Der Koffer ist präpariert. Er hat an der Unterseite Buchstaben, die aus Schaumstoff ausgeschnitten sind. Der Schaumstoff ist mit einer Silbernitratlösung durchtränkt. Die hat den Effekt: Wenn am Morgen das Tageslicht auf den Asphalt fällt, dann verfärbt sich der Abdruck und eine Schrift erscheint auf dem Boden. Auf einmal steht da: "Weg mit Hitler!" Die Silbernitratlösung hat noch eine Eigenschaft: Sie lässt sich nur schwer entfernen. Es steht also eine ganze Weile an jeder Stelle, an der das Liebespaar den Koffer abgestellt hat: "Weg mit Hitler!"
Das war 1933, nicht lange, nachdem die Nationalsozialisten an die Macht gekommen waren. Das Liebespaar hieß Anna Beyer und Ludwig Gehm. Beide gehörten zum "Internationalen Sozialistischen Kampfbund". Sie haben kleine Zeichen des Widerstands gegen Hitler gesetzt. Kleine Zeichen wie die Aktion mit dem präparierten Koffer.

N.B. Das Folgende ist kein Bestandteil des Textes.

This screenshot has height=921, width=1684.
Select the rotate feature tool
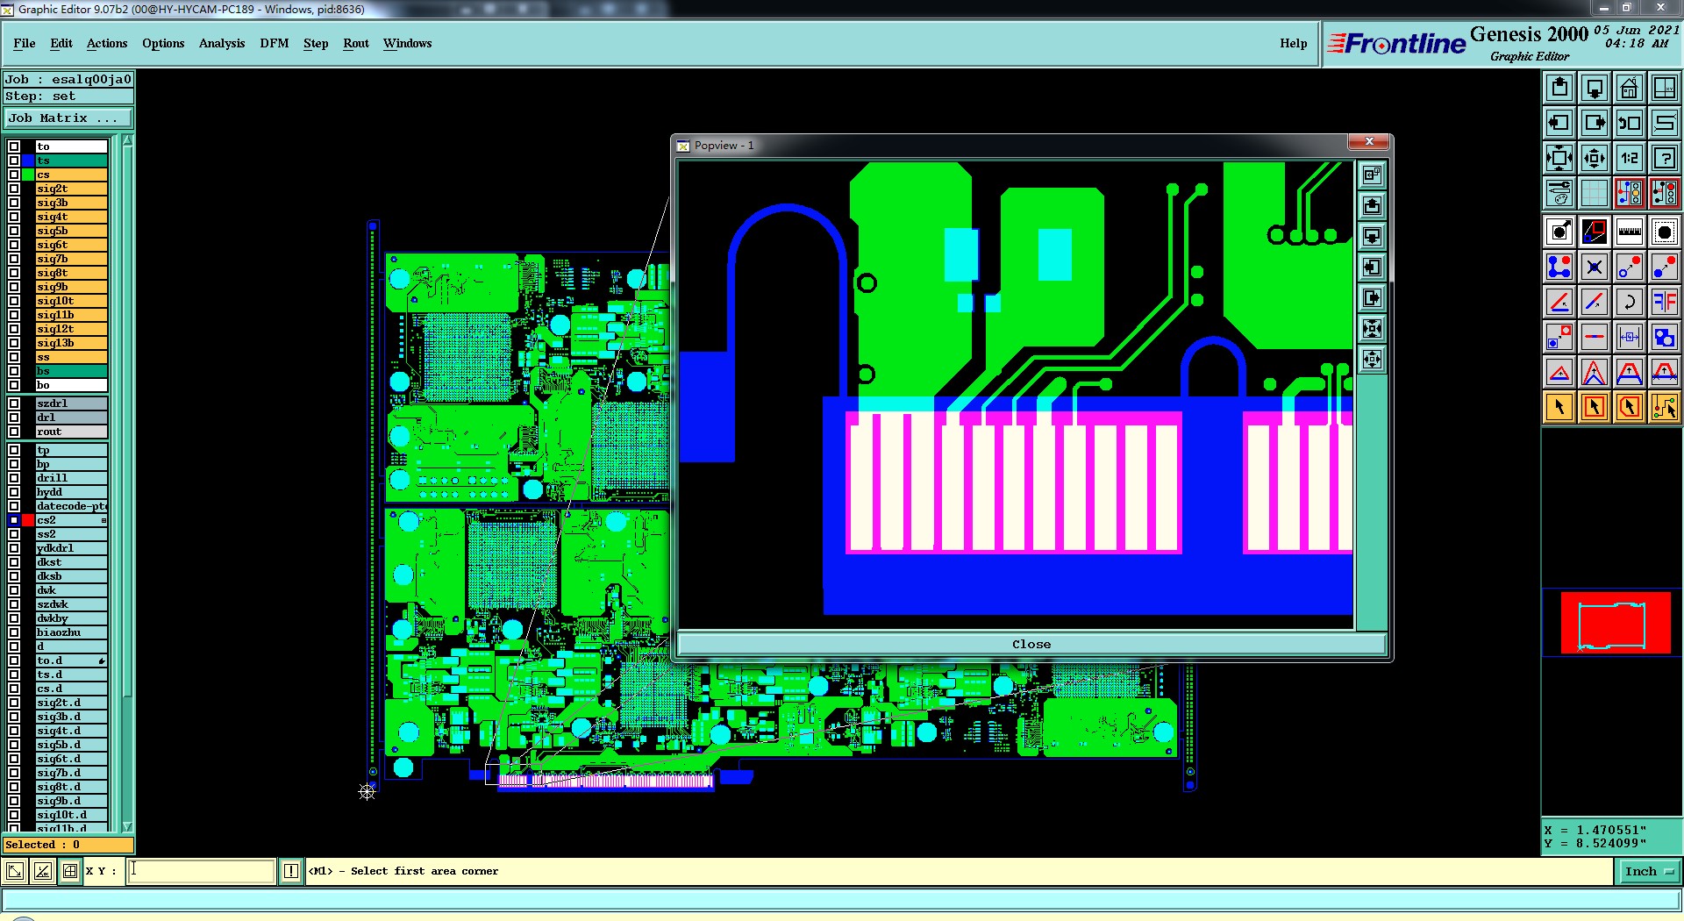click(1629, 302)
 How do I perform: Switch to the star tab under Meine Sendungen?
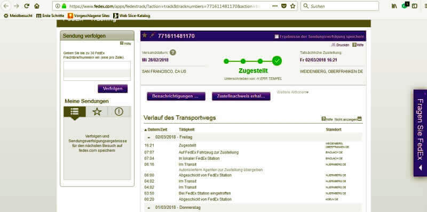tap(97, 112)
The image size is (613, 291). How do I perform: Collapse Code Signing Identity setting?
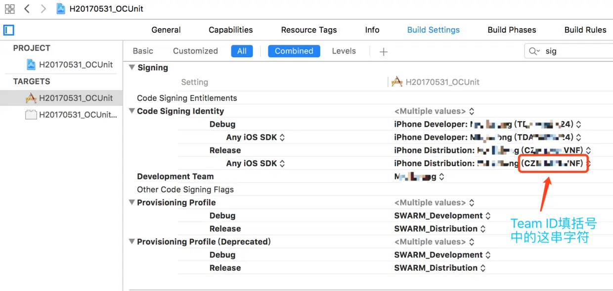click(132, 111)
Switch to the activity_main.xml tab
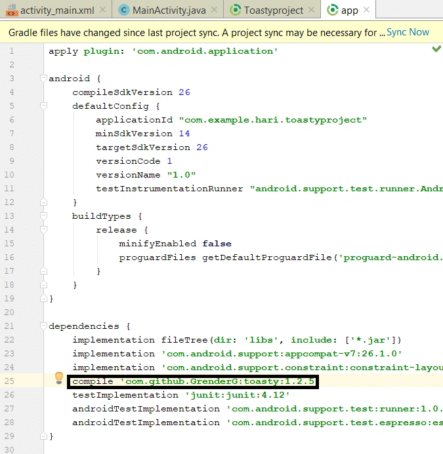This screenshot has width=443, height=454. click(x=56, y=10)
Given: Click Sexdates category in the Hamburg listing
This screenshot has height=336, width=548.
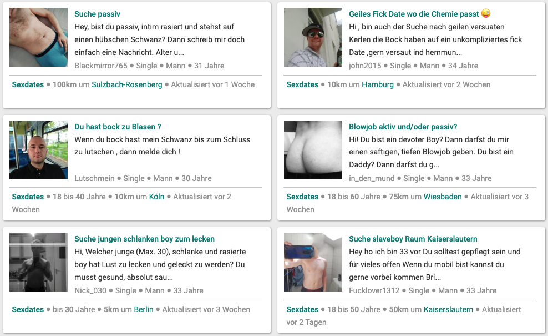Looking at the screenshot, I should point(302,84).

Was bringt das? Die Nazis hat es nicht aufgehalten. Trotzdem beeindruckt mich die Aktion mit dem Koffer. Anna Beyer und Ludwig Gehm haben gezeigt: Es gibt noch Menschen in der Stadt, die der Gewaltherrschaft nicht zujubeln. Ich bewundere den Einfallsreichtum und die Raffinesse der beiden. Sie leisten nicht offen Widerstand. Sie haben eine versteckte Methode gefunden. "Weg mit Hitler!" Der Schriftzug auf dem Asphalt ist ein stilles lautes Zeichen.

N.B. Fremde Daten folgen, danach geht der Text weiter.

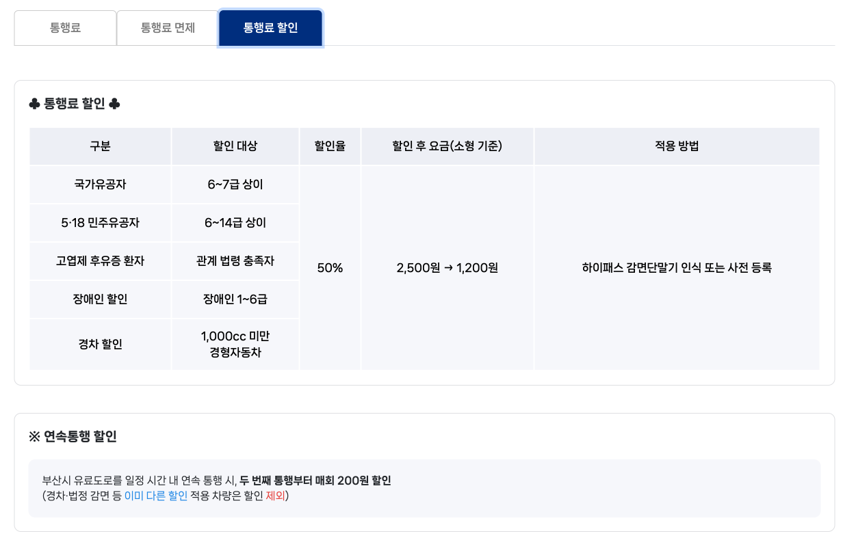843x538 pixels.
Task: Click the 2,500원 → 1,200원 fare cell
Action: click(448, 268)
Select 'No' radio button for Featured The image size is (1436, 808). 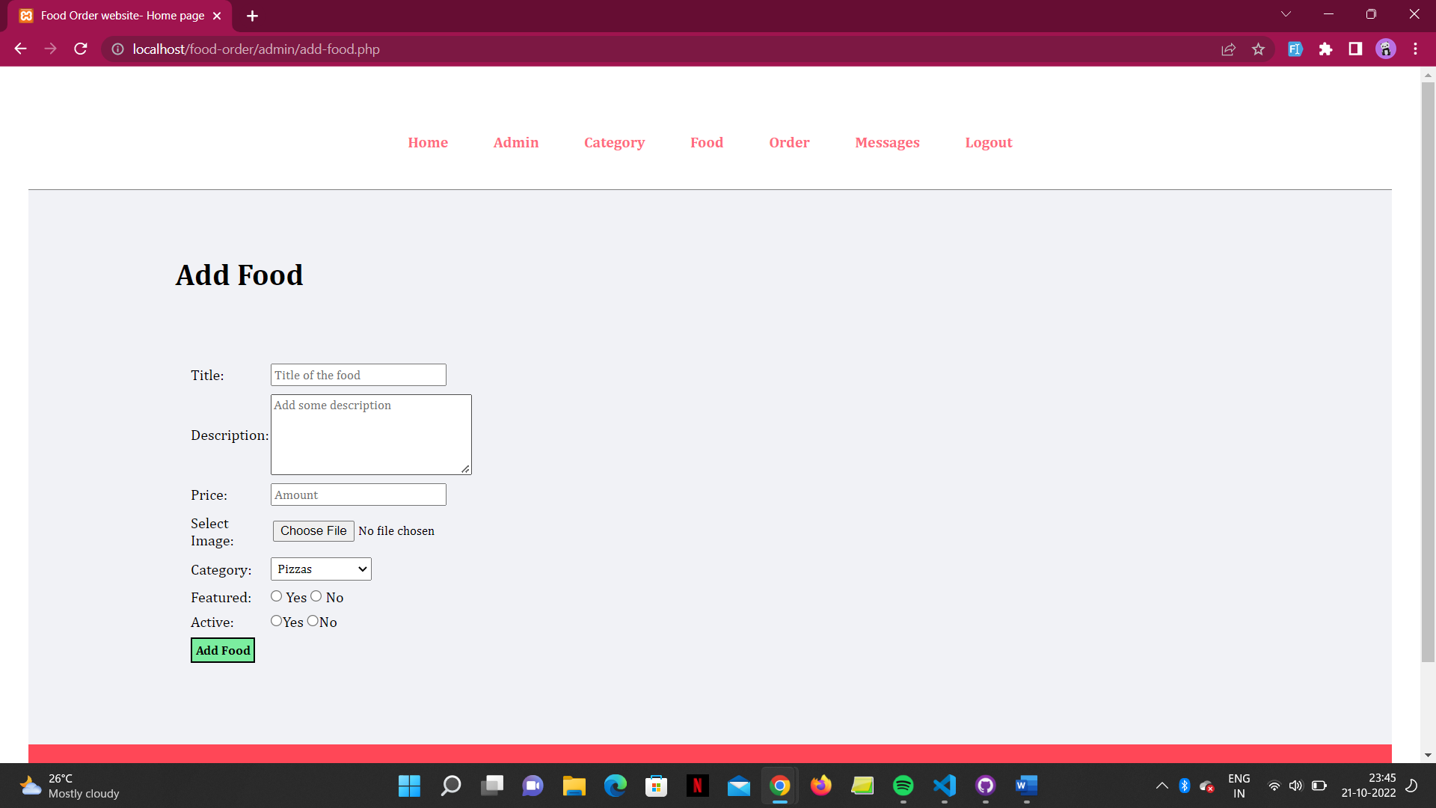point(316,596)
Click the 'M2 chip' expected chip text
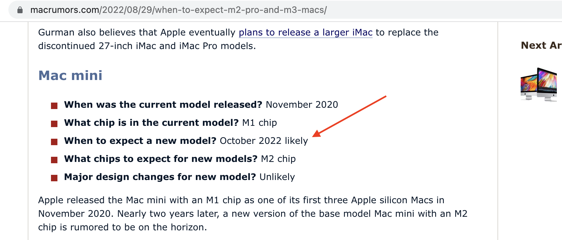 [278, 159]
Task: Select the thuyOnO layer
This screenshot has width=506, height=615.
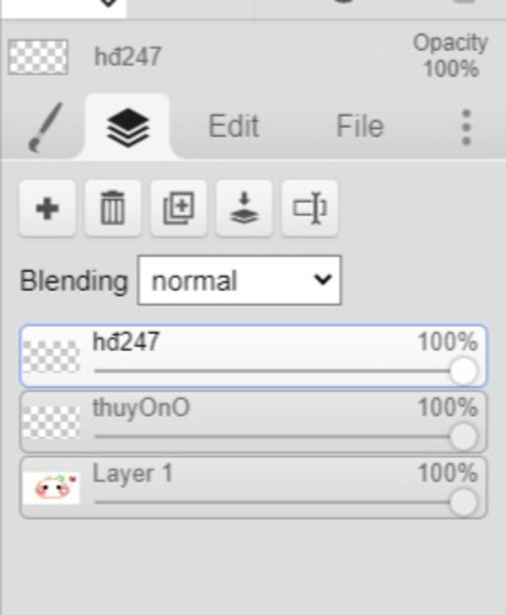Action: [253, 422]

Mich erinnert das an die Erzählung in der Bibel vom Menetekel, einer geisterhaften Schrift an der Wand. In der Erzählung geht es ebenfalls um einen Gewaltherrscher, König Belsazar. Der feiert ein Saufgelage mit seinen Mächtigen. Er trinkt aus den Gefäßen, die er aus dem Tempel in Jerusalem geraubt hat.
Auf einmal erscheint eine Hand ohne Körper und schreibt an die getünchte Wand eine Schrift, die niemand lesen kann. Der König wird bleich vor Schreck. Er lässt alle Wahrsager kommen, um die Schrift zu deuten. Schließlich entschlüsselt der Prophet Daniel dem König, was an der Wand steht: Mene tekel. "Mene, das ist, Gott hat dein Königtum gezählt und beendet. Tekel, das ist, man hat dich mit der Waage gewogen und zu leicht befunden." (Daniel 5,26)

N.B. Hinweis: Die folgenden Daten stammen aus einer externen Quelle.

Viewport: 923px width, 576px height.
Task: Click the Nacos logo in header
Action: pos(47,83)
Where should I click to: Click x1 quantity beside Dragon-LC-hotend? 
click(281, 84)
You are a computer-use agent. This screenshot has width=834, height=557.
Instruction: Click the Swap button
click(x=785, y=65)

"Weg mit Hitler!" Der Satz wurde erst schreckliche zwölf Jahre später für Hitler zum Menetekel. Aber man muss Zeichen setzen gegen Willkür. Und auch stille Zeichen können laut sein. Anna Beyer und Ludwig Gehm haben getan, was sie konnten. Und sie haben beide Hitler und seine Schreckensherrschaft überlebt.
Es gilt das gesprochene Wort.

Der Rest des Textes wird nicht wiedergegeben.